Visual Object Recognition

Michael J. Tarr and Quoc C. Vuong Department of Cognitive and Linguistic Sciences Box 1978 Brown University Providence, RI 02912 The study of object recognition concerns itself with a two-fold problem. First, what is the form of visual object representation? Second, how do observers match object percepts to visual object representations? Unfortunately, the world isn’t color coded or conveniently labeled for us. Many objects look similar (think about four-legged mammals, cars, or song birds) and most contain no single feature or mark that uniquely identifies them. Even worse, objects are rarely if ever seen under identical viewing conditions: objects change their size, position, orientation, and relations between parts, viewers move about, and sources of illumination turn on and off or move. Successful object recognition requires generalizing across such changes. Thus, even if an observer has never seen a bear outside of the zoo, on a walk in the woods they can tell that the big brown furry object with teeth 20 ft in front of them is an unfriendly bear and probably best avoided or that the orange-yellow blob hanging from a tree is a tasty papaya. Consider how walking around an object alters one’s viewing direction. Unless the object is rotationally symmetric, for example, a cylinder, the visible shape of the object will change with observer movement – some surfaces will come into view, other surfaces will become occluded and the object’s geometry will change both quantitatively and qualitatively (Tarr & Kriegman, 2001). Changes in the image as a consequence of object movement are even more dramatic – not only do the same alterations in shape occur, but the positions of light sources relative to the object also change. This alters both the pattern of shading on the object’s surfaces and the shadows cast by some parts of the object on other parts. Transformations in size, position, and mean illumination also alter

the image of an object, although somewhat less severely as compared to viewpoint/orientation changes. Recognizing objects across transformations of the image. Theories of object recognition must provide an account of how observers compensate for a wide variety of changes in the image. Although theories differ in many respects, most attempt to specify how perceptual representations of objects are derived from visual input, what processes are used to recognize these percepts, and the representational format used to encode objects in visual memory. Broadly speaking, two different approaches to these issues have been adopted. One class of theories assumes that there are specific invariant cues to object identity that may be recovered under almost all viewing conditions. These theories are said to be viewpoint-invariant in that these invariants provide sufficient information to recognize the object regardless of how the image of an object changes (within some limits) (Marr & Nishihara, 1978; Biederman, 1987). A second class of theories argues that no such general invariants exist^1 and that object features are represented much as they appeared when originally viewed, thereby preserving viewpoint-dependent shape information and surface appearance.
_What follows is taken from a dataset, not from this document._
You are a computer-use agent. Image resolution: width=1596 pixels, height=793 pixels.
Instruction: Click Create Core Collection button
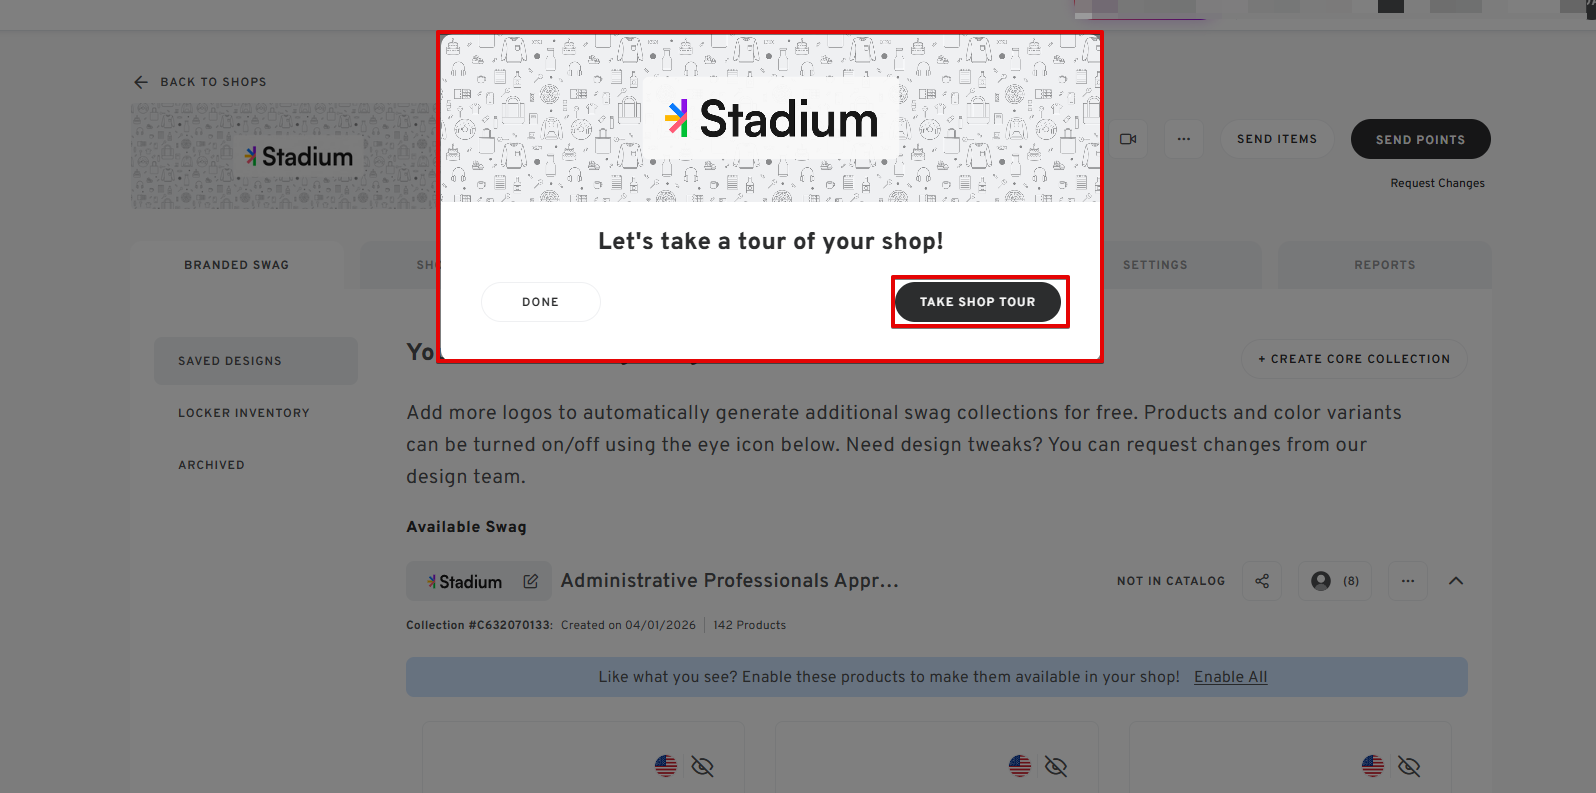(x=1354, y=359)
The features visible in the input image are compared to features in object representations, either by normalizing the input image to approximately the same viewing position as represented in visual memory (Bülthoff & Edelman, 1992; Tarr, 1995) or by computing a statistical estimate of the quality of match between the input image and candidate representations (Perrett, Oram, & Ashbridge, 1998; Riesenhuber & Poggio, 1999). Viewpoint-invariant and viewpoint-dependent approaches make very different predictions regarding how invariance is achieved (these labels are somewhat misleading in that the goal of all theories of recognition is to achieve invariance, that is, the successful recognition of objects across varying viewing conditions). Viewpoint-invariant theories propose that recognition is itself invariant across transformations. That is, (^1) Of course invariants can be found under certain contexts. For example, if there are only three objects to be distinguished and these objects are red, green, and blue, object color becomes an invariant in this context (Tarr & Bülthoff, 1995).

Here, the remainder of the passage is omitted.